First of all, it isn't really known yet which object it is, at least to the general public. Space Track (JSpOC) no doubt knows which object it is, but it would require them confirming it to the public to get the positive identification. In order for them to release this information to the public, it requires a high level expert to confirm the information, who normally doesn't work on weekends or nights. I expect the confirmation will be done today.
That being said, there are a few bits of information we can use. Of the 6 objects that are being tracked, 3 of them are in a lower orbit then the others. We know from publicly released information that Humanity Star is supposed to be in the lowest orbit. One of these objects is positively identified, meaning that it must be one of the two remaining objects, D or F.
Given that Humanity Star was a secret payload, not announced to the general public until after launch, I suspect that it was given the last designated payload slot. In addition, "F" is the lowest object at the moment, and is given a "Large" Radar Cross Section (RCS) size by JSpOC, as is object "D". It seems like Small, Medium, and Large are the most commonly given values for the RCS size.
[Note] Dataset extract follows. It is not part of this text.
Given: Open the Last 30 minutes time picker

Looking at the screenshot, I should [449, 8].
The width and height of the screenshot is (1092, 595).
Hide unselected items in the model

Lastly, the common convention of JSpOC is to give all payloads the first levels, followed by any booster stages, and finally any debris objects. It is worth noting that there are 4 "Payloads" that were launched, in addition to 2 "Booster" objects.
That being said, I'm confident that JSpOC things that "D" is Humanity Star", and "F" is the spent second stage booster. "E" would be the spent third stage booster, and "B" and "C" should be the two Lemur satellites. I wouldn't make anything official until JSpOC releases the designations, but I believe 43166 is the proper designation for Humanity's Star.
So, I was wrong, the real one is the "F", 2018-010F 43168. I suspect that the two looked alike, and they initially guessed wrong between Humanity Star and the booster stage.